_Page_
++++++

You know how I go off on these rants on "those" people who tick me off? (just scroll down a couple of posts). Well, they're all still wrong, and they all still tick me off, but I will concede that the reason that I get riled up is that something is going on internally and I'm trying to process it and my first instinct is to point out the speck in my neighbor's eye. Fair enough.
I've been thinking and discussing with friends lately about my lack of patience with theoretical theological discourse and trying to figure out where that comes from because it used to be something I was really into. Part of it is certainly a life stage difference, because I was in seminary and we would read Tillich, and Barth, and Volf, and Moltmann, and all these important thinkers and discuss them ad nauseam until the worlds problems were solved and we could sleep peacefully knowing we had it all figured out. Or not. But at least we read the books and talked about them.
Nowadays, if someone wants to start up that kind of conversation, it's hard for me to orient myself to what planet they might be on and I pretty much just want to throw things at them. I was with a group of folks at a wine bar an one dude busted out with, "So, do you think Moltmann is a Universalist?" WTF? Anyway, what I'm saying is not that these thinkers and their thoughts are unimportant, but that they are not part of my journey right now.

++++++

_Supplied information_
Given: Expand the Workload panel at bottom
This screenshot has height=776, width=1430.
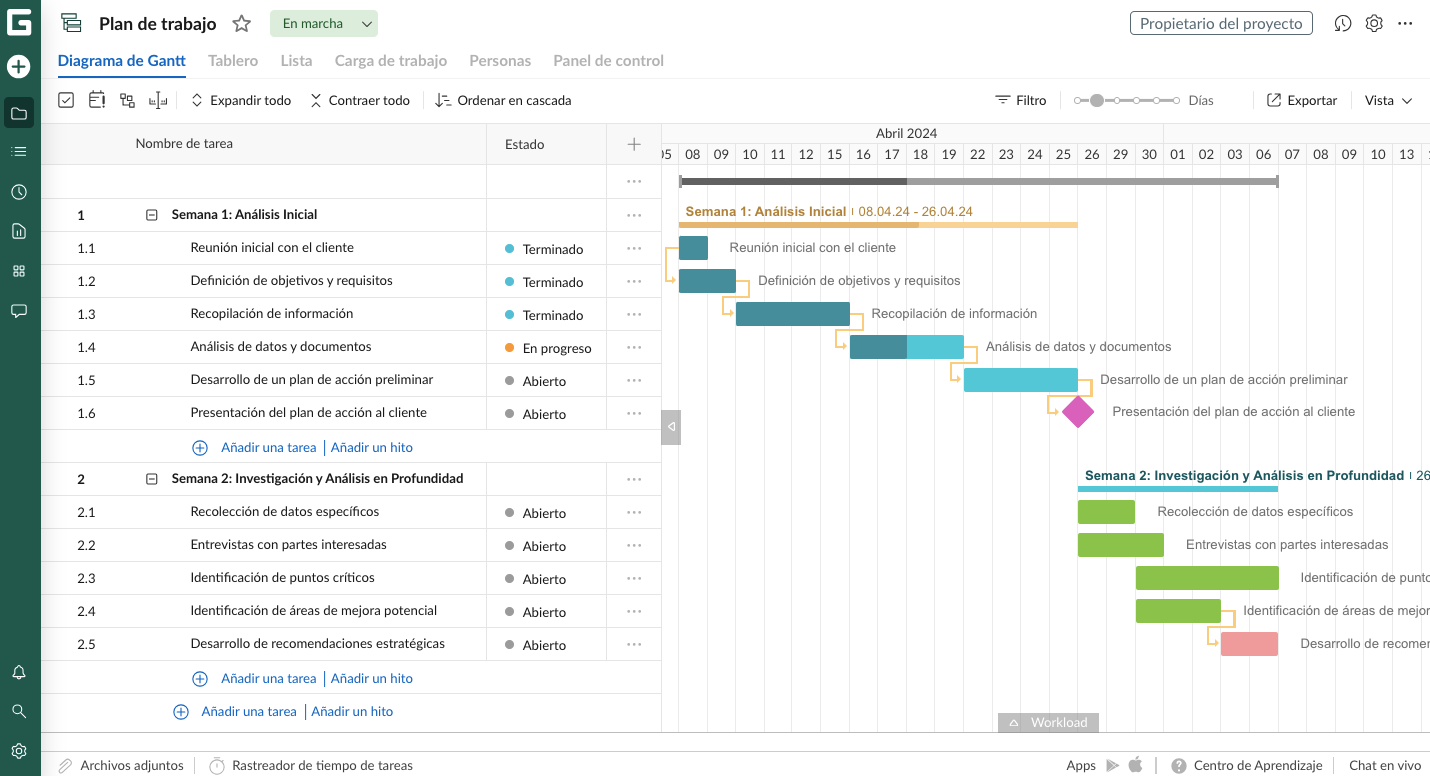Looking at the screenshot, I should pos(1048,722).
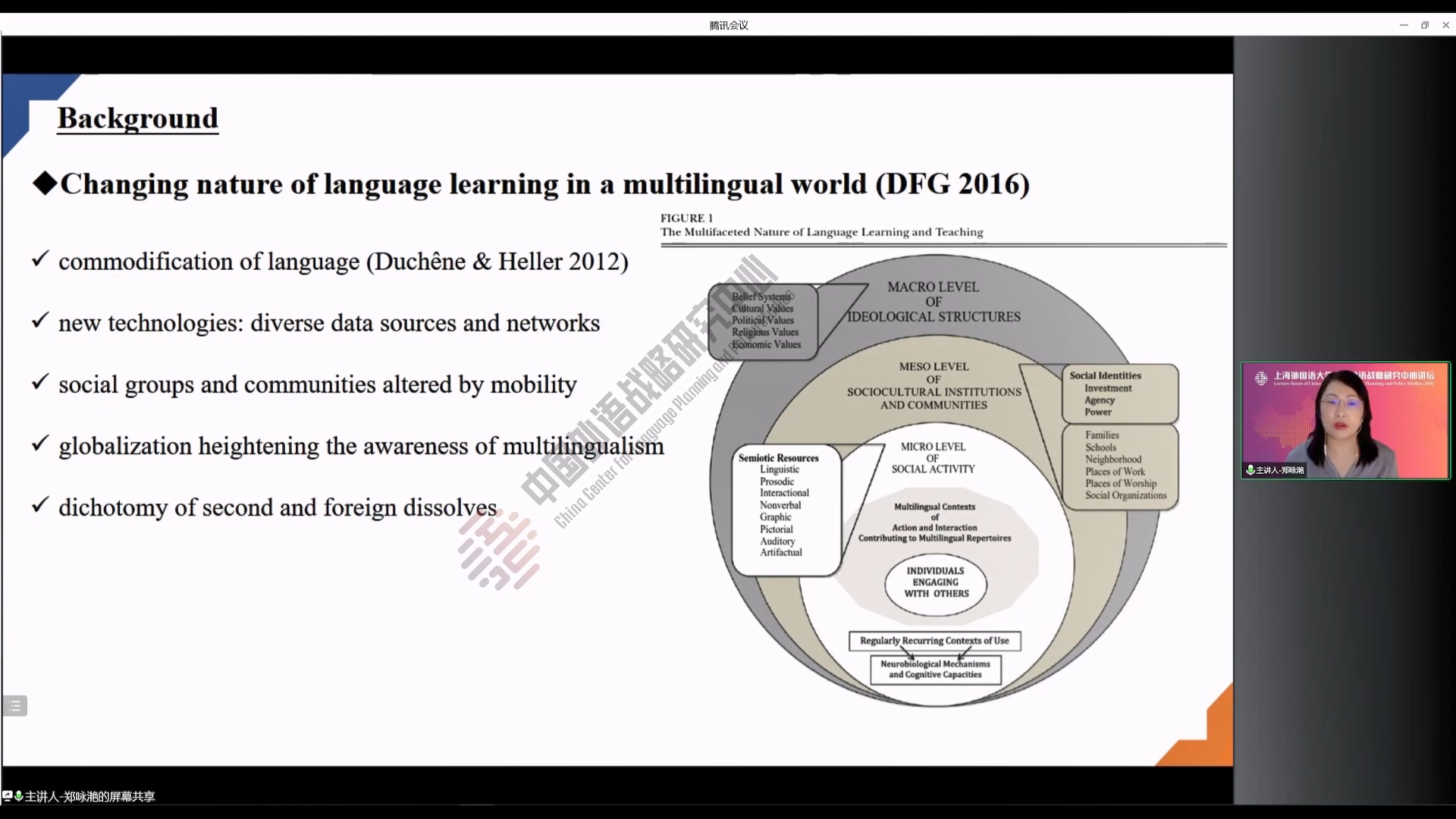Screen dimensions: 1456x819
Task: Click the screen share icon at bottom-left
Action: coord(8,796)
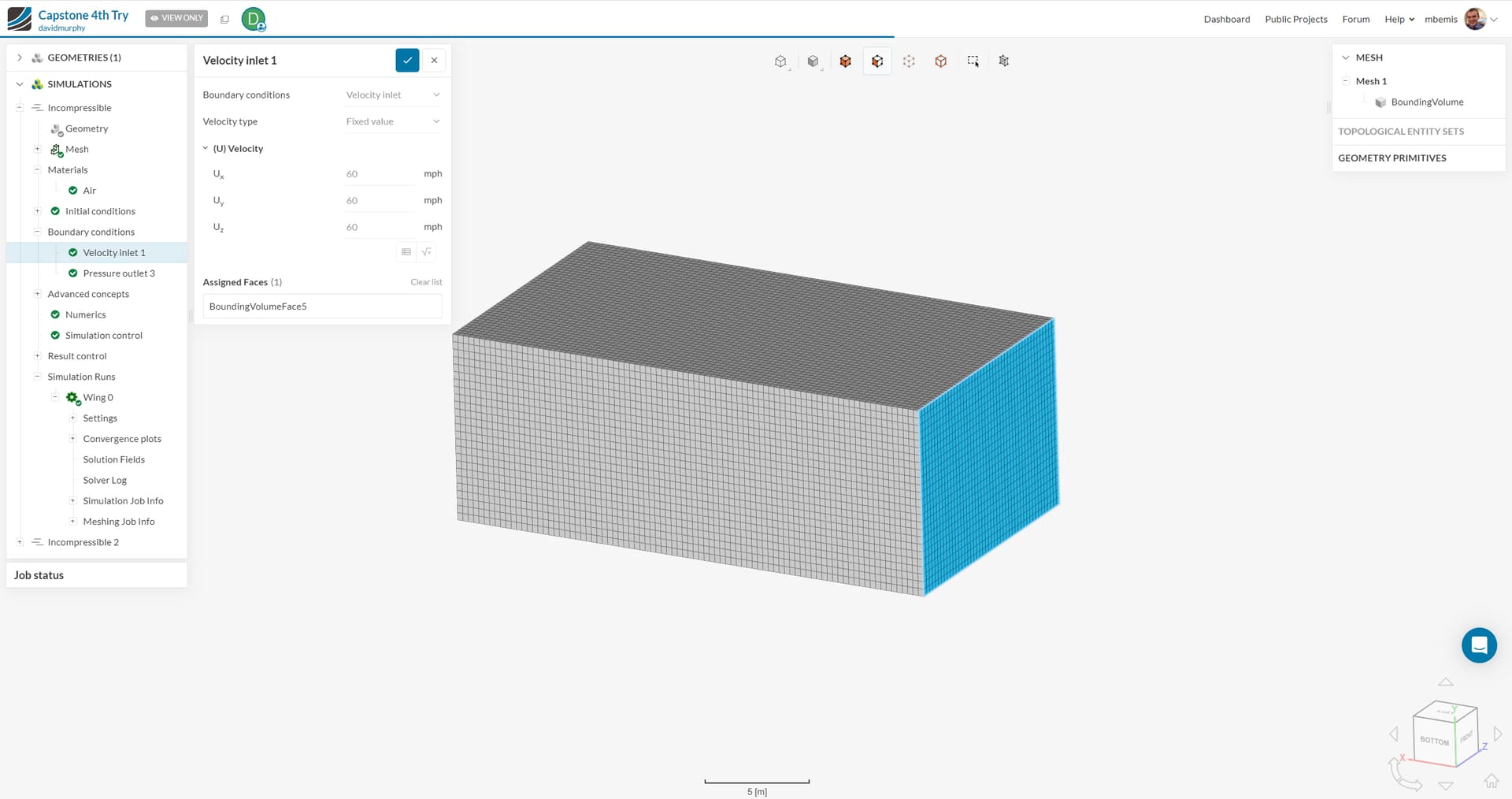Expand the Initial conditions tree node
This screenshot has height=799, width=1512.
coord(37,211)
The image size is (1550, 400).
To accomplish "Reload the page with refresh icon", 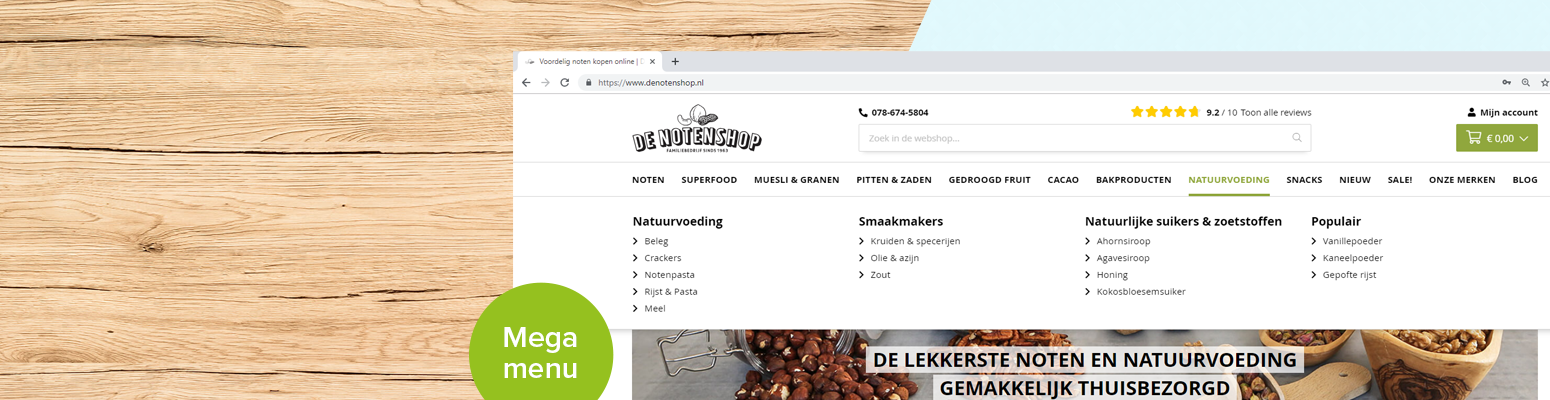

++++++

_Tasks and exercises_
1: From the post above, print the passage starting at "Nowadays, if someone" and ending at "journey right now.".
2: Answer these questions using the post:
(a) Which four thinkers does the post say were read in seminary?
(b) Where was the group gathered when someone asked whether Moltmann is a Universalist?
(c) According to the post, what is the writer's first instinct when something is going on internally?

_Answers for the exercise_
1:
Nowadays, if someone wants to start up that kind of conversation, it's hard for me to orient myself to what planet they might be on and I pretty much just want to throw things at them. I was with a group of folks at a wine bar an one dude busted out with, "So, do you think Moltmann is a Universalist?" WTF? Anyway, what I'm saying is not that these thinkers and their thoughts are unimportant, but that they are not part of my journey right now.

2:
(a) Tillich, Barth, Volf, and Moltmann.
(b) At a wine bar.
(c) To point out the speck in a neighbor's eye.